2. The Application Layer
How’s the application communicating over HTTP? How are web services being used and how are they configured. Important things such as authorization and authentication need to be reviewed as well as session handling, business logic, input validation and crypto functions. Business logic needs to reviewed just like you would in a Web Application Assessment to find flaws in the way critical functions (like shopping cart checkout processes) were developed. Remember to never under estimate the criticality of Web Services! For reference and context, check out the presentation that Josh Abraham, Kevin Johnson and I gave at Black Hat USA last year.
Something else worth mentioning is that you can’t rely on traditional web proxies like Burp Suite to test the application layer on a mobile app. I’ve encountered applications that are configured to bypass device proxy settings! You need to use a tool like Mallory which is a fantastic TCP and UDP proxy. Mallory sees all traffic and allows you to manipulate and fuzz it. There are other ways to do this as well but regardless, you need to have a way to see all traffic the mobile app may generate.
The application layer is also where you need to look for issues specific to mobile applications like UDID usage in iOS. UDID is currently being used by many applications for unique device identification. However, the use of UDID is becoming an increasing concern from a privacy perspective. Not to mention, Apple is cracking down on UDID usage by now denying applications in the Apple App Store. Check out the presentation I did at OWASP AppSec DC this year about some of the privacy and security concerns regarding UDID.
3. The Transport Layer
How does the application communicate over TCP? How are custom protocols and third-party APIs used? Does the application use SSL? At OWASP AppSec DC we talked about the LinkedIn mobile application that was vulnerable to “sidejacking” or better known as HTTP session hijacking. This is where an attacker can pull out the session cookie in clear text and replay this so the attacker can login as the user. The popular “Firesheep” tool released in 2010 demonstrated this nicely. The good news is that the recent release of the LinkedIn app (version 5.0) fixes the sidejacking issue. Unfortunately though, using SSL for just the login process and defaulting back to HTTP is an issue many mobile and web applications still have.
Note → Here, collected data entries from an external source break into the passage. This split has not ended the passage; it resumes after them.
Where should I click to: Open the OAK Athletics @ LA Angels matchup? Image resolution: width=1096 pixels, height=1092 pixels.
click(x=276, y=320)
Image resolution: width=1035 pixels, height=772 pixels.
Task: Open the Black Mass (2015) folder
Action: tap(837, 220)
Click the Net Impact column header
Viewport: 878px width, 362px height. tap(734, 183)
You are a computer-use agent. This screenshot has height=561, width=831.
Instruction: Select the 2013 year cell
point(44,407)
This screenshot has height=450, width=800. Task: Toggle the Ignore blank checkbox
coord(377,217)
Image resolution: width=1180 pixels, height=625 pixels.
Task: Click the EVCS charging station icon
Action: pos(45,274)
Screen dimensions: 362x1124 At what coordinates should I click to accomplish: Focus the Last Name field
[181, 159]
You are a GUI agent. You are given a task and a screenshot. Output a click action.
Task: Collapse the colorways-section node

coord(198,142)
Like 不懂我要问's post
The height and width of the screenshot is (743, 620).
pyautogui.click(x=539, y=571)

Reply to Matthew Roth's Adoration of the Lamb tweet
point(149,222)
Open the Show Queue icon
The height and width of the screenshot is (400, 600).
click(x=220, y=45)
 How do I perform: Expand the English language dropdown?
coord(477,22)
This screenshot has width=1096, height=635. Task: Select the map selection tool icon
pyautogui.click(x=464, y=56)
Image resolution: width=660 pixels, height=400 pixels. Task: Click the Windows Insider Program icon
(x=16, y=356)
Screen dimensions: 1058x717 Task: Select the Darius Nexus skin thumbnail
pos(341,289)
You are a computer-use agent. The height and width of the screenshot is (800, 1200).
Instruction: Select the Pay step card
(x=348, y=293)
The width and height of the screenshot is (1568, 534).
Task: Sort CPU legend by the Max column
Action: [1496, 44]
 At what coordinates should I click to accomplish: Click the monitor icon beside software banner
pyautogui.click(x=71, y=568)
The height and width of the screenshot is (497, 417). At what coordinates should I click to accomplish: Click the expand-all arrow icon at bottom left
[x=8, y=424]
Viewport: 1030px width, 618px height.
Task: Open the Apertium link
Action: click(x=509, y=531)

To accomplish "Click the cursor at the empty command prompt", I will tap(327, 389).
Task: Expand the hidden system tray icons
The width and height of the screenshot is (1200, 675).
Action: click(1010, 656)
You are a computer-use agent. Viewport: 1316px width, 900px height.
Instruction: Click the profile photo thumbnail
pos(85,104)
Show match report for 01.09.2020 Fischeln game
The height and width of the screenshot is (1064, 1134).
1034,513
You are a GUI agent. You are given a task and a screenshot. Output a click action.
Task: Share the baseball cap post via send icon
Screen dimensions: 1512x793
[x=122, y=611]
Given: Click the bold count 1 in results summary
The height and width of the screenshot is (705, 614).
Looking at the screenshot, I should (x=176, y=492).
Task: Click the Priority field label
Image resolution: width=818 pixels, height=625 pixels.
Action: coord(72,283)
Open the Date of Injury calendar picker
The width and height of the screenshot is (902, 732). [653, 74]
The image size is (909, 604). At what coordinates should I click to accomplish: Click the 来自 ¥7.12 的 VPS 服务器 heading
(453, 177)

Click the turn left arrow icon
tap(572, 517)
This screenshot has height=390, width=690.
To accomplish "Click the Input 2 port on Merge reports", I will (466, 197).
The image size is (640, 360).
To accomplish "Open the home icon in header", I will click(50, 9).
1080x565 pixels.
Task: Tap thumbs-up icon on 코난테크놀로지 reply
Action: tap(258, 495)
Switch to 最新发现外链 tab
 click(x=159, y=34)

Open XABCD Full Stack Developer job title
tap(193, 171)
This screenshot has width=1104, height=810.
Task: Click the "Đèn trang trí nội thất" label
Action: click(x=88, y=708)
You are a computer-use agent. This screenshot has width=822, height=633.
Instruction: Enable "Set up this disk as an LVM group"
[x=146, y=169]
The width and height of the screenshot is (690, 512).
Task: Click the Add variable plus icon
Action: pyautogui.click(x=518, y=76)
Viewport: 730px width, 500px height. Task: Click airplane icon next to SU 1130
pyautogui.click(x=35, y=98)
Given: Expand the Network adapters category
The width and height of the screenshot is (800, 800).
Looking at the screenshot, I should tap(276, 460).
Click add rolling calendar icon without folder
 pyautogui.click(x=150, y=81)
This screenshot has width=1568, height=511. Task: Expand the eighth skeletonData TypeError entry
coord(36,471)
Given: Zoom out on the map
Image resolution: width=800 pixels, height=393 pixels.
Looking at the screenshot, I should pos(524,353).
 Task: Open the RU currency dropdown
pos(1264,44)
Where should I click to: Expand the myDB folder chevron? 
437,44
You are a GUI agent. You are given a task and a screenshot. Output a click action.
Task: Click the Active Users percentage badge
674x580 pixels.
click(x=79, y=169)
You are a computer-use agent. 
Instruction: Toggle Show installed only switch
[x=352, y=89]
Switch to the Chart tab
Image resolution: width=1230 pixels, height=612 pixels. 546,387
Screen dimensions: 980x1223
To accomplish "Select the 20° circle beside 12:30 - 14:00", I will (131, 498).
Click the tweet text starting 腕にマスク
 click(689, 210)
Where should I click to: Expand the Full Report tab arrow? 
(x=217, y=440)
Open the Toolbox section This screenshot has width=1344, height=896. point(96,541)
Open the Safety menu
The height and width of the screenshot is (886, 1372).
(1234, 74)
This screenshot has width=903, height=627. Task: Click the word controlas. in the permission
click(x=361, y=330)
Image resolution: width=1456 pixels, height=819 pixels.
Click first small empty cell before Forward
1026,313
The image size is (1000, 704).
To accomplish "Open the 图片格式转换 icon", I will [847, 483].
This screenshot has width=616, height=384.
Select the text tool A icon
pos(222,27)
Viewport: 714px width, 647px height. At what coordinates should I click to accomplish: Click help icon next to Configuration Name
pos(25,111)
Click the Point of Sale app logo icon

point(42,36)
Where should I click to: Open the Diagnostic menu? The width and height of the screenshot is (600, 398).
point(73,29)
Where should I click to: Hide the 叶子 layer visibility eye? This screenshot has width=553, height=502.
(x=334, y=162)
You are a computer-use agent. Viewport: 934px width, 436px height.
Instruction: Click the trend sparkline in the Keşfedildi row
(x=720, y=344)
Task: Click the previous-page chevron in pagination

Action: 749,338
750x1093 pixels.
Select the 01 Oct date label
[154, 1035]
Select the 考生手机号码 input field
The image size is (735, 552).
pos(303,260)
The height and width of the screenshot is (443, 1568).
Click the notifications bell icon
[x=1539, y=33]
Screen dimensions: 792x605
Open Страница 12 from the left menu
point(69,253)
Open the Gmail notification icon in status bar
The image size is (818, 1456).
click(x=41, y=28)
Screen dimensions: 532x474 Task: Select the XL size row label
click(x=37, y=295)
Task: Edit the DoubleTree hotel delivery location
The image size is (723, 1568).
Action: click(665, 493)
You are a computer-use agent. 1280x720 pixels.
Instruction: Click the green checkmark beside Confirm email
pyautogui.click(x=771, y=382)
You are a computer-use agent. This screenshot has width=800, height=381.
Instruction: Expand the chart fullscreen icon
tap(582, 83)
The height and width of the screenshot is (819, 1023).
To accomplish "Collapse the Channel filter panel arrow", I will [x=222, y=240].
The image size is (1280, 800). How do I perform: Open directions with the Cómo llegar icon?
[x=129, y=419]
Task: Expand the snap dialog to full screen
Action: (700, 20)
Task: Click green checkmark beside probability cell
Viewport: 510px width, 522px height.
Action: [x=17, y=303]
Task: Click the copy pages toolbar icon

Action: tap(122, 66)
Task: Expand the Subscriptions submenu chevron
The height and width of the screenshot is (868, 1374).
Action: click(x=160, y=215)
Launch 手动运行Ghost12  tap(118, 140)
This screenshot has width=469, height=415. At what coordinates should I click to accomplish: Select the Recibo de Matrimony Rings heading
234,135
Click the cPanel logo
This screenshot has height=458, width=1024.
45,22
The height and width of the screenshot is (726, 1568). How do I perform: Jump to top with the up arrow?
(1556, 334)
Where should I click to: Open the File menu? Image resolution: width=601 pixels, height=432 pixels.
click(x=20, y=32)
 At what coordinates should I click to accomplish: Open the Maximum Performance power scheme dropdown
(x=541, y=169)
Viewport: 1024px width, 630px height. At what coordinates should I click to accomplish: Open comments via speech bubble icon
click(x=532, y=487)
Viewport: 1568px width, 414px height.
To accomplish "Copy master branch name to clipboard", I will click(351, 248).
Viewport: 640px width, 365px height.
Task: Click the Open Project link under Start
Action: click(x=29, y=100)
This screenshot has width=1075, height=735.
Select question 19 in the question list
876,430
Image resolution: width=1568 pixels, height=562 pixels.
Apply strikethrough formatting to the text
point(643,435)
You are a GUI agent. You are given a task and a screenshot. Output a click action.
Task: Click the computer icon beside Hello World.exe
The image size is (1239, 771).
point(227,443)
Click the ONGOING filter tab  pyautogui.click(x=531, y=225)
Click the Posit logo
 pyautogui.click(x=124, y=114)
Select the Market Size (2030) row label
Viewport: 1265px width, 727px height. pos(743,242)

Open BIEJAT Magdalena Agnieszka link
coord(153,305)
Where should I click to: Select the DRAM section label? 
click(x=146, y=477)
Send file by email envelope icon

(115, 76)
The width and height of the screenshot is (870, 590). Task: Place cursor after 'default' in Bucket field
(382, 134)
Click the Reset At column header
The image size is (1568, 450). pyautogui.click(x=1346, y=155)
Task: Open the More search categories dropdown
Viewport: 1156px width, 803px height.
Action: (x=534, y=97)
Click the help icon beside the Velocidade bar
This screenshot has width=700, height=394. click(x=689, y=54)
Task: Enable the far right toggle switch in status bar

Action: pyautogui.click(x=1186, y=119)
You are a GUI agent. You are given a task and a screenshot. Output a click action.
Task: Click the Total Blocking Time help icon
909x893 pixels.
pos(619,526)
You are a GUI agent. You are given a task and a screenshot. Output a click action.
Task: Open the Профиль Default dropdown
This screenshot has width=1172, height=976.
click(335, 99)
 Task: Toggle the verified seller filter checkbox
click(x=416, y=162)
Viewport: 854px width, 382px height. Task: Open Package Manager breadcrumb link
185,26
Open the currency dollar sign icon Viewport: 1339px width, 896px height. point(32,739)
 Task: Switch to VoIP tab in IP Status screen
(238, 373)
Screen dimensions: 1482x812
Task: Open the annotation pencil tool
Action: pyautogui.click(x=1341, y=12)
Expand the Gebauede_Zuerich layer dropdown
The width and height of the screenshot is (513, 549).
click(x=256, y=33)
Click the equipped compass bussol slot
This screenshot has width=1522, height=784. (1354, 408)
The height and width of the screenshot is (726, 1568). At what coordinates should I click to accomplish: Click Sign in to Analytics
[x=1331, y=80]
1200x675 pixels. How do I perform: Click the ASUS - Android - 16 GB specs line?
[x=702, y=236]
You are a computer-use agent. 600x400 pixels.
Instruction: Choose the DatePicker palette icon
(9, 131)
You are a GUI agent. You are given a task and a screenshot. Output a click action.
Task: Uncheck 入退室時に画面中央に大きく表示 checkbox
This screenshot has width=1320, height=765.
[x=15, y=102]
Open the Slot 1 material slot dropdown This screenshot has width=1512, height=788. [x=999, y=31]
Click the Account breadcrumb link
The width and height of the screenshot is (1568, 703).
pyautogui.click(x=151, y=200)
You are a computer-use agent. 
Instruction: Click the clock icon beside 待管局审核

Mobile Application testing is something that will evolve as mobile apps get more complex and the business drives more towards mobile solutions. If you’re deploying mobile apps for your business it’s more important than ever to have testing done on these three areas at a minimum. Lastly, keep up-to-date on the latest developments on Mobile security and testing methodologies by getting involved with the OWASP Mobile Security Project.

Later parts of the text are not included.